• [Tasks for this exercise]
(a) List the service areas that the minutes on the complaints report below name as having different complaints legislation.
(b) According to the minutes on the complaints report below, in which system were complaints logged?

The figures in the report included details of the number of complaints received, numbers of compliments received, and information on those complaints that have escalated to be considered by the relevant Ombudsman. The information included detailed breakdowns of complaints and enquiries received for each Council Directorate.


Analysis was also provided on the particular trends in the complaints received, by service area, and in terms of the timescales in which responses were provided; as well as about the escalation of complaints.


The report also highlighted examples of key learning points from the complaints received, which have been used over the last year in regular reports to senior managers to address or correct any mistakes and improve services or procedures as a result.


It was noted that legislation on complaints was different in three cases for Adult Social Care, Children’s Social Care and Housing and the Council had created an additional process for corporate complaints. Members queried whether it would have been preferable to replicate one of the existing three processes for corporate complaints rather than establishing a fourth process. In response, it was confirmed that customers are not presented with a myriad of different procedures and it was the role of the Complaints Team to guide them through that process. It was noted that the processes were different, but had a number of similarities too and that the corporate complaints procedure mirrored the procedure for children’s social care.


Members sought clarification on how the Council defined a compliment and whether every disgruntled comment was also recorded. In response, it was confirmed that compliment was considered to be praise in any form where a customer is happy with standard of service provided. With regard to disgruntled comments, if the comment had been made under the complaints process then it would be recorded, but if it had been received outside of the corporate complaints team then it would not be formally recorded. Members were advised that all staff needed to act upon feedback provided and take responsibility for improving the way in which services are delivered.


It was noted the number of complaints had increased significantly and Members sought an explanation for the increase. In response it was confirmed that the majority of the increase was attributable to a change in the category definitions. It was further noted that complaints were logged in the Liquidlogic system. Members queried how the new system could have an underlying impact on the number of complaints received.


Reference was made to small increase in complaints relating to adult social services and the increase in the length of time taken to respond. Members sought clarification as to why performance on response times had dropped and whether there had been specific issues and what had been done to address them. In response, it was not possible to give a definitive answer, but it was assumed that this had been due in part to a restructuring within the service. Protocols had been established to ensure that complaints were referred to the correct person. It was further noted that a performance dashboard had been introduced and reported to Directorate Leadership Teams in Adult Care & Housing and Children & Young People’s Services.


Members queried how complaints in respect of contractors were resolved. It was confirmed that a response would be provided outside of the meeting.


It was suggested that the Council should consider undertake random call backs to customers in respect of their satisfaction to establish whether there was more to be learned. It was confirmed that some satisfaction testing was already undertaken.

• [Data shown]
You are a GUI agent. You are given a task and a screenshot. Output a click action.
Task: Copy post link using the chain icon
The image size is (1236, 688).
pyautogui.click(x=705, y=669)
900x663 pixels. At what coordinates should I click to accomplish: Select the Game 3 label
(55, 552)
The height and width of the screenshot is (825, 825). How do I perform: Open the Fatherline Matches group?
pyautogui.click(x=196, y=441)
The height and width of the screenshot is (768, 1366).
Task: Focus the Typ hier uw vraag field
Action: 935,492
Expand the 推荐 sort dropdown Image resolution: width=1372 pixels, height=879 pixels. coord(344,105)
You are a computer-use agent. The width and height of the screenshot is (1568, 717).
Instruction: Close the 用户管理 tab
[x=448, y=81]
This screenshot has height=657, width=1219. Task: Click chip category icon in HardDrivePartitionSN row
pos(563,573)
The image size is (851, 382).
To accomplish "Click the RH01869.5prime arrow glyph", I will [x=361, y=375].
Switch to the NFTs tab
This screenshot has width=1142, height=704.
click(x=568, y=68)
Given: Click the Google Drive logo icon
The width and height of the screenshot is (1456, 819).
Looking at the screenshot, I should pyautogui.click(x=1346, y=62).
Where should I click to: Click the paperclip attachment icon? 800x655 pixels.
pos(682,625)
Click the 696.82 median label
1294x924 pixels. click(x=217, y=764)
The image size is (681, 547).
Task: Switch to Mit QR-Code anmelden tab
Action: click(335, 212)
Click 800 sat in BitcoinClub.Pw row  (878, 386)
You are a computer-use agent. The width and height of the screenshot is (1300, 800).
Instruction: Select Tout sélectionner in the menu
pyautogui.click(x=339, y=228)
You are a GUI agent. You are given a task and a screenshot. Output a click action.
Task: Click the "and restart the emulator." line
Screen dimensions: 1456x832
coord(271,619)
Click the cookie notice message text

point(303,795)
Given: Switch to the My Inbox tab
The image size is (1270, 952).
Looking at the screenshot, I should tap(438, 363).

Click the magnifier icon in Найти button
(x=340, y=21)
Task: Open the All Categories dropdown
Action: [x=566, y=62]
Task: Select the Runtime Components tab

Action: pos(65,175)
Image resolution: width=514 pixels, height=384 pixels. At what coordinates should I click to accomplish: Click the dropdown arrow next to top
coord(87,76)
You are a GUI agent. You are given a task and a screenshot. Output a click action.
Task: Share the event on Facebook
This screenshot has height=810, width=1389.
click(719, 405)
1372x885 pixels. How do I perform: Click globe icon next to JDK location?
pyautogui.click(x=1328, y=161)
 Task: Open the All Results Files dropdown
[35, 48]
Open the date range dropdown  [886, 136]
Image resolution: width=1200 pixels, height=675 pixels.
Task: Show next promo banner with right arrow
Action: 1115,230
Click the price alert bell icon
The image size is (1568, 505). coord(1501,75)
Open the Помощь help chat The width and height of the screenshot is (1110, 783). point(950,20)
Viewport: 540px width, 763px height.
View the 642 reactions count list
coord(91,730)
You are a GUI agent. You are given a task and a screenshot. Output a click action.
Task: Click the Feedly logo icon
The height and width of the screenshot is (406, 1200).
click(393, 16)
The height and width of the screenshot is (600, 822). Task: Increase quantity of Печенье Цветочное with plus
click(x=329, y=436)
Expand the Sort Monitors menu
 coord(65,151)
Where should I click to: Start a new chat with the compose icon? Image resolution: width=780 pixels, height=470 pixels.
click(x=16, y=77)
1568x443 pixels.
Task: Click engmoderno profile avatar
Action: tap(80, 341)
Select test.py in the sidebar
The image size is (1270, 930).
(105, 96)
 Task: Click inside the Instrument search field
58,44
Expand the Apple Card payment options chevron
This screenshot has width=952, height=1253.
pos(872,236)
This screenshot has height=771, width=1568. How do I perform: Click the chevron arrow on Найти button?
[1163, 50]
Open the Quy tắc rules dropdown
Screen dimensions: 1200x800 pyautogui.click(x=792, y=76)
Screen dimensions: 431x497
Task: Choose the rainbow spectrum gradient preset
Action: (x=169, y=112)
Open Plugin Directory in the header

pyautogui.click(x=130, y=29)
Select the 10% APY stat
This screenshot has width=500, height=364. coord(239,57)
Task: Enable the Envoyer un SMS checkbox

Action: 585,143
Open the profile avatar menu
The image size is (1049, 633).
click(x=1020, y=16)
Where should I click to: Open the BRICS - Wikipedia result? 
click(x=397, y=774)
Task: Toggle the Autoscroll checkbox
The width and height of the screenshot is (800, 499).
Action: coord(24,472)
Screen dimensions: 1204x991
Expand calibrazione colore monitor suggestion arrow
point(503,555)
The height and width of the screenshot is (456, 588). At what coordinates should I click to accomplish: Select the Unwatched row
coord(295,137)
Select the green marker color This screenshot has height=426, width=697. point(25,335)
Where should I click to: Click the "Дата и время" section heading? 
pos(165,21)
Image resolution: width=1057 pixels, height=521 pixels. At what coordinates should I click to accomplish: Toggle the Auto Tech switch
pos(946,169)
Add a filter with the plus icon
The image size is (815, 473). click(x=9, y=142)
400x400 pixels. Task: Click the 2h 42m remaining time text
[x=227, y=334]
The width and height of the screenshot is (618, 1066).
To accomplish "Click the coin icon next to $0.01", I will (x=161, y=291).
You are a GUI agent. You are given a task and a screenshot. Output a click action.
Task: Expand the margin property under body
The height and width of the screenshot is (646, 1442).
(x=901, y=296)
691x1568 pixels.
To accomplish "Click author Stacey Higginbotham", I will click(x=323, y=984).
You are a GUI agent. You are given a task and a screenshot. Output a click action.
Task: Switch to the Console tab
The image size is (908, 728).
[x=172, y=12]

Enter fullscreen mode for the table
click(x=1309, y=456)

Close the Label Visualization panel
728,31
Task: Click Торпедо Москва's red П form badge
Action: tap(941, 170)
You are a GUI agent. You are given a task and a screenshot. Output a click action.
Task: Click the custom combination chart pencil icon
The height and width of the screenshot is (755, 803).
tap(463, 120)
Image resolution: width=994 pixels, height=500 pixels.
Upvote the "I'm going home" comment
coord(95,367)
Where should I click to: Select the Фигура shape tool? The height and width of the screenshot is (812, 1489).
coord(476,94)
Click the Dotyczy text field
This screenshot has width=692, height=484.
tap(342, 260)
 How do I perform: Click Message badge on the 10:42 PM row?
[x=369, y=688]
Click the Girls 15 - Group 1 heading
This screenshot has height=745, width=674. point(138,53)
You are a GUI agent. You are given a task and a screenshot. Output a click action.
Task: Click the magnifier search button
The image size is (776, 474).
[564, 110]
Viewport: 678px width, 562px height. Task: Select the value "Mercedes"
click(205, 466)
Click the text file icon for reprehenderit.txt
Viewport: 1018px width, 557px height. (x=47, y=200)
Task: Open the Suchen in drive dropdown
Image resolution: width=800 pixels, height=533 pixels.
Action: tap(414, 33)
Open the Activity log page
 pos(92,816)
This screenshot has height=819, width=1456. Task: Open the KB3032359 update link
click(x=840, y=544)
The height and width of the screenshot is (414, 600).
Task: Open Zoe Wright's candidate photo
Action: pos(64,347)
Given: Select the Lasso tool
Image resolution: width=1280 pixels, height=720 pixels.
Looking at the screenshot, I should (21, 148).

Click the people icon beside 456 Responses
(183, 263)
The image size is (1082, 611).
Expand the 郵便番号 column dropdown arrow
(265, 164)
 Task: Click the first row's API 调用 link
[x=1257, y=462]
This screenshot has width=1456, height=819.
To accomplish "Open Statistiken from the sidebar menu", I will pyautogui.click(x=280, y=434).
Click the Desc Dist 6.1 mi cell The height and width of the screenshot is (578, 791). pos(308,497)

• [The responses]
(a) Adult Social Care, Children's Social Care, Housing

(b) The Liquidlogic system.